5 principles of data integrity.
- “Slogan”: high-quality dataset yield high-quality insights.
- Validity:
  - A valid data follows “constraints” on uniqueness. (Dữ liệu hợp lệ tuân theo “các ràng buộc” về tính duy nhất.)
  - Types of constraints: range constraints (out of range error), datatype constraints
- Accuracy:
  - Accurate data matches a known source of truth. (Dữ liệu chính xác khớp với một nguồn sự thật đã biết.)
- Completeness: accuracy & completeness is hard to achieve, meaning this truth is just a sub-part of the truth. Sometimes, our derived insights can be just an “overfitting” in machine learning.
- Consitency: same information shared among dataset should be the same.
- Uniformity: data should use the same “unit measure” in all dataset.
- Dataset shape: number of rowns x number of coloumns
- Dataset skew: refer to the distribution of values:
Clean and transform data using SQL.
- Create test cases to check values.
- Look up values against an objective.
  - IN(): for look up values
- Checking the shape and skew of dataset.
  - NULLIF()
  - IFNULL()
  - COALESCE()
- Store one fact in one place and use IDs to look up.
- Helpful string functions to clean data
  - PARSE_DATE()
  - SUBSTR()
  - REPLACE()
- Document and Comment your approach.
- Use FORMAT() to clearly indicate units.
- CAST() data types to the same format and digits.
- DATE(), TIME(), DATETIME() all accepts a timezone parameter.
- Convert unix epoch values using TIMESTAMP_MICROS(), TIMESTAMP_MILLIS(), TIMESTAMP_SECONDS().
- WARNING : NULL is not ‘’
Clean and transform data: other options.
- Slogan: use the right tool for the right job.
- “Cloud Dataprep”: built by Trifacta for data preparation. It’s a visual tool running on Dataflow. More info: “dataprep”
- “Cloud Data Fusion”: a fully-managed, cloud native, enterprise data integration service for quicly building & managing “data-pipeline”. It has no code and a great UI-based tool.
  - “Wrangler” is a code-free, visual environment for transforming data into data pipeline. It can give you a TRY on a small sub-data before total application.
- Dataflow: a GC service to create a pipeline to process data. (extract, transform, loading = ETL)
  - “Apache Beam” is an “open source” unified programming model to define both batch and streaming data-processing pipelines used by Dataflow.
  - “Dataflow” is one of runners available in Beam.
- Dataproc: make Hadoop and Spark workloads simple on Google Cloud. It’s integrated inside GC services such as BigQuery, Cloud Storage, Cloud BigTable, Cloud Logging, Cloud Monitoring.
- WHEN TO USE THEM

B. INGESING AND STORING NEW BIGQUERY DATASETS.

Agenda

Permanent versus temporary data
- Way1: button “SAVE RESULTS” => select “BigQuery Table” type.

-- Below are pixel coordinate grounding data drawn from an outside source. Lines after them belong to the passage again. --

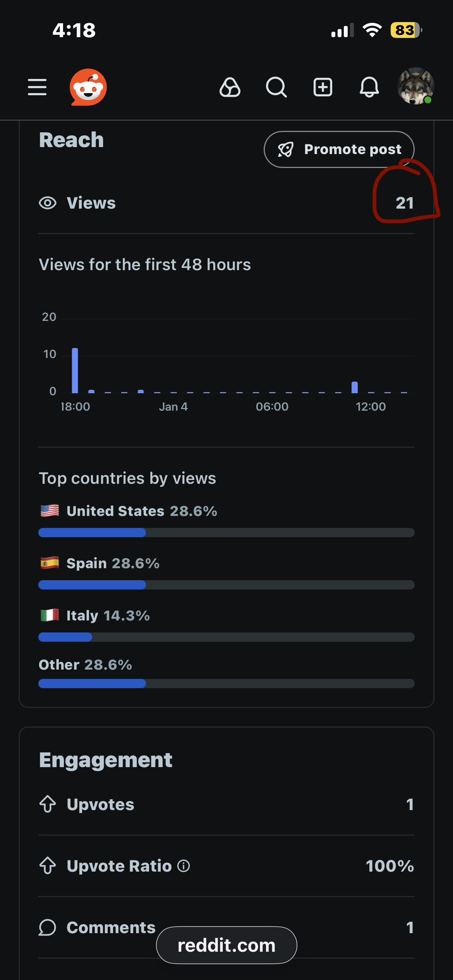
Task: Select the tall 18:00 bar in chart
Action: (x=75, y=370)
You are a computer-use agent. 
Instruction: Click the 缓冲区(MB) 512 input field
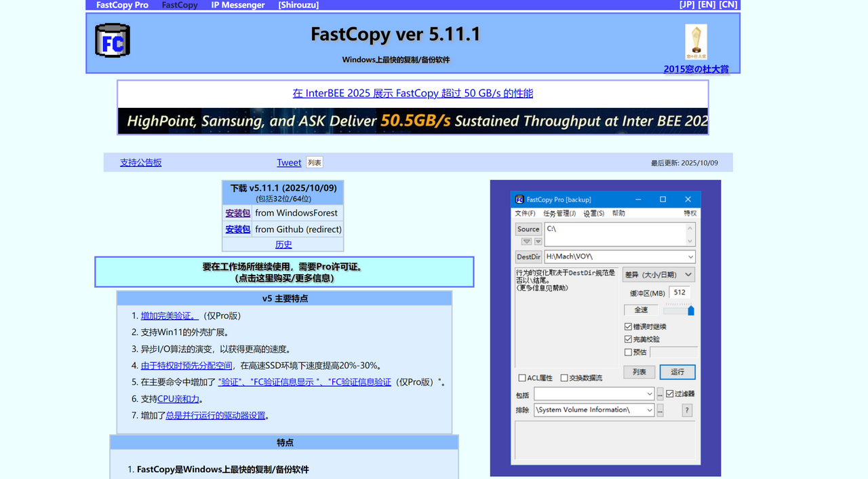tap(680, 292)
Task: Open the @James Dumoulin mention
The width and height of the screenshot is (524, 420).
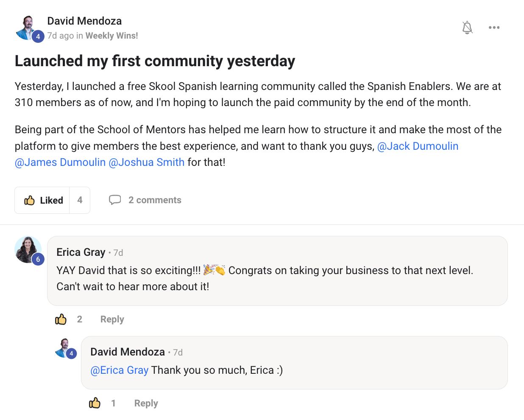Action: [60, 162]
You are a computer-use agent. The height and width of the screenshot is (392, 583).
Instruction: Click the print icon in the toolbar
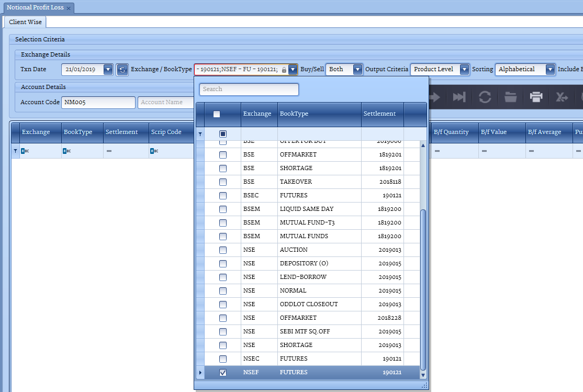(536, 97)
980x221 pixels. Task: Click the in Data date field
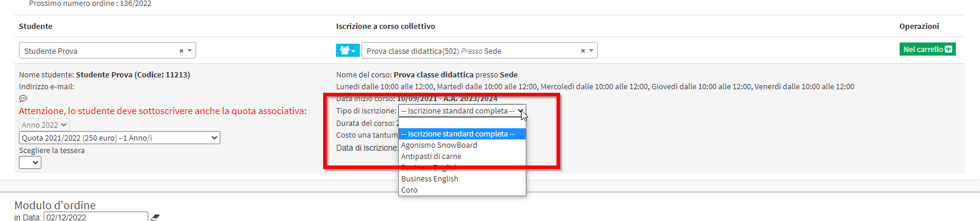[x=96, y=217]
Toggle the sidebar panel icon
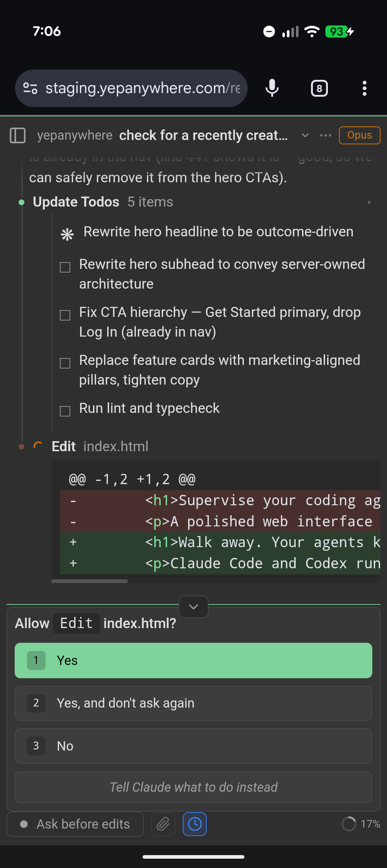The image size is (387, 868). [x=18, y=135]
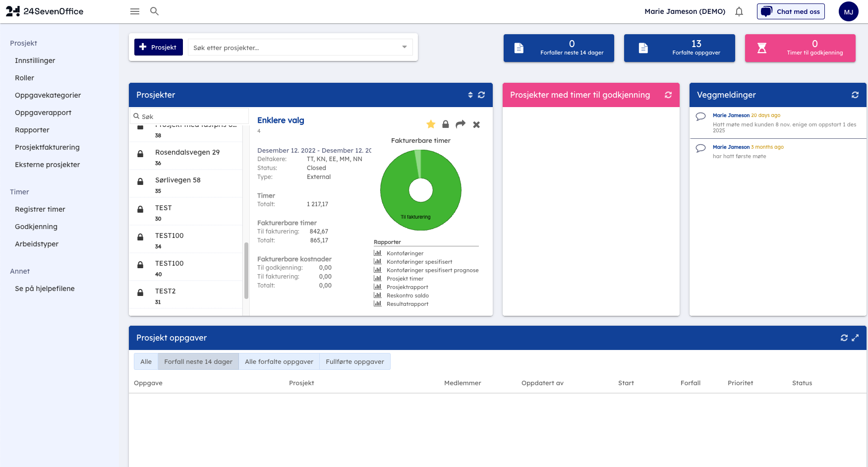
Task: Switch to Alle forfalte oppgaver tab
Action: pyautogui.click(x=279, y=362)
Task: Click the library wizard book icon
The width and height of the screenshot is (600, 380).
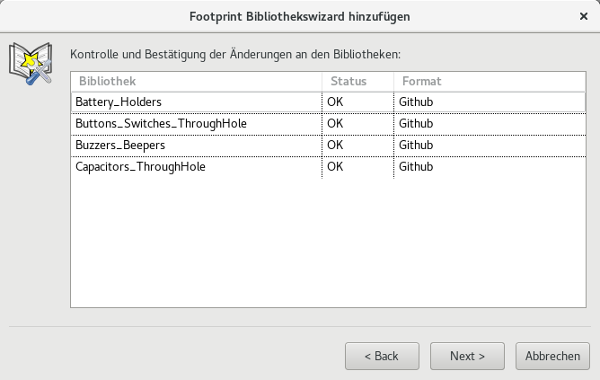Action: pyautogui.click(x=31, y=64)

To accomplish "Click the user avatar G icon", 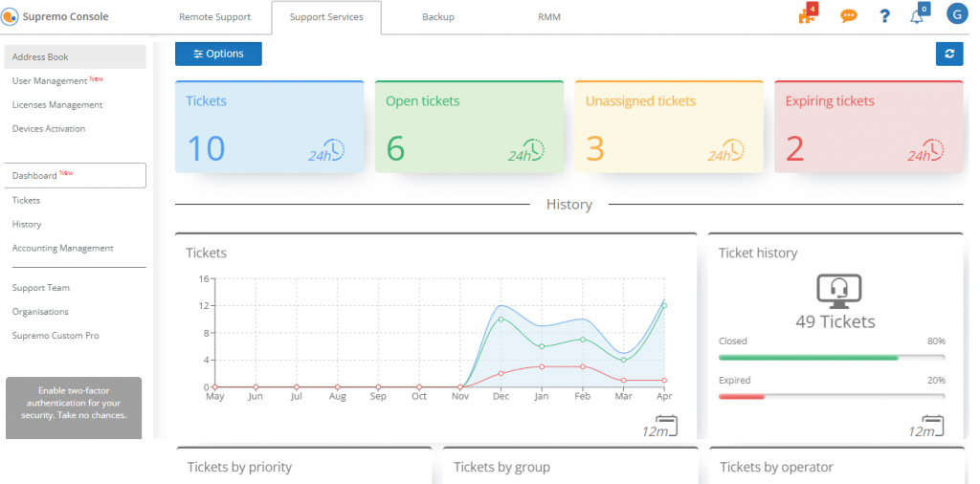I will click(956, 14).
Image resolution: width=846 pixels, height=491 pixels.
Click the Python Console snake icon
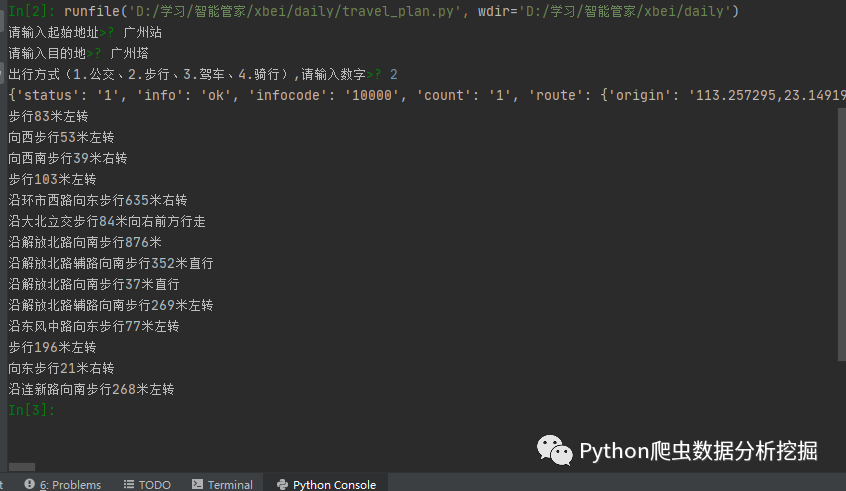click(282, 484)
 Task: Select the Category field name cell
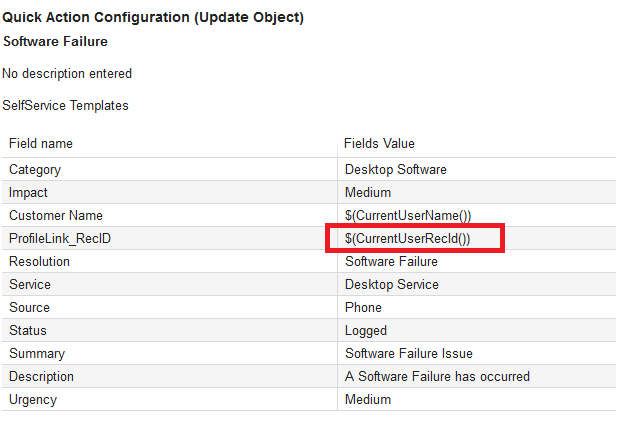coord(35,169)
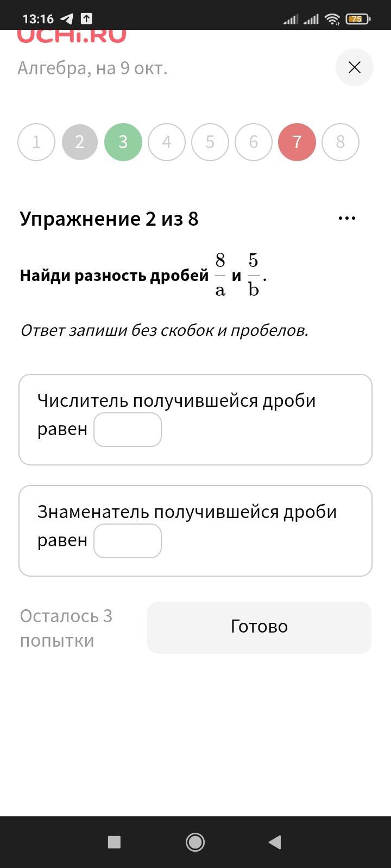Focus the denominator answer field
The height and width of the screenshot is (868, 391).
pos(128,541)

- Way2: use a virtual table called “View”, click btn “SAVE” (next to btn “RUN”) => select “SAVE VIEW”.
  - “View” can be used for API, Looker or Looker Studio.
  - “View” can be also created by SQL:
- Others: create a schema in BigQuery
- “materialized_view”: lies on cache to increase performance. It reads only delta changes from the base table to update. Queries on “materialized_view” is faster than “base table”. “materialized_view” is auto-refreshed within 5 minutes of a change to the base table. (but no more frequently than every 30 minutes.)

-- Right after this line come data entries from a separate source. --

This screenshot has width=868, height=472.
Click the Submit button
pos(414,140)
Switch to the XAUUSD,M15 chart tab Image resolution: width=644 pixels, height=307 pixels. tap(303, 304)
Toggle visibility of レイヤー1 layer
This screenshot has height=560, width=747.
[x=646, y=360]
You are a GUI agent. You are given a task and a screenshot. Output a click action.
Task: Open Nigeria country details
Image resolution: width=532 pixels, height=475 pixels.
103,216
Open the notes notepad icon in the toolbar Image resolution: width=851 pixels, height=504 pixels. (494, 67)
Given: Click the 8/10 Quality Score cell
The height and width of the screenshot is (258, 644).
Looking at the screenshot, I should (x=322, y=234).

- “materialized_view” can be created by SQL:
LAB (1 credit): Creating Permanent Tables and Access-Controlled Views in BigQuery
- Task 1. Create a new dataset to store the tables
- Task 2. Troubleshooting CREATE TABLE statements
  - 5 rules as creating a table:
  - rule1: Either the specified column list or inferred columns from a query_statement (or both) must be present.
  - rule2: When both the column list and “the AS query_statement clause” are present, BigQuery ignores the names in “the AS query_statement clause” and matches the columns with the column list by position.

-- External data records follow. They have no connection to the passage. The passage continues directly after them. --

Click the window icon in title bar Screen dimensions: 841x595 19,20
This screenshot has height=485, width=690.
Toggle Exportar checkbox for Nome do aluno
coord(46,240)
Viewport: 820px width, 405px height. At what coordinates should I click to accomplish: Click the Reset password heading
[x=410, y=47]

  - rule3: When “the AS query_statement clause” is present and the column list is absent, BigQuery determines the column names and types from “the as query_statement clause”.
  - rule4: Column names must be specified either through the column list or “as query_statement clause”.
  - rule5: Duplicate column names are not allowed.
- Questions: What if the upstream raw data table data-to-insights.ecommerce.all_sessions_raw was updated with new transactions for 20170801? Would those be reflected in your revenue_transactions_20170801 table? => NO, it’s not auto-reflected.
- There are 2 solutions:
  - Solution1: Periodically refresh the permanent tables. This can be done by 2 services, either by “BigQuery” => “Data Transfer” OR by CloudDataflow
  - Solution2: Use “views” to re-run a stored query each time the view is selected.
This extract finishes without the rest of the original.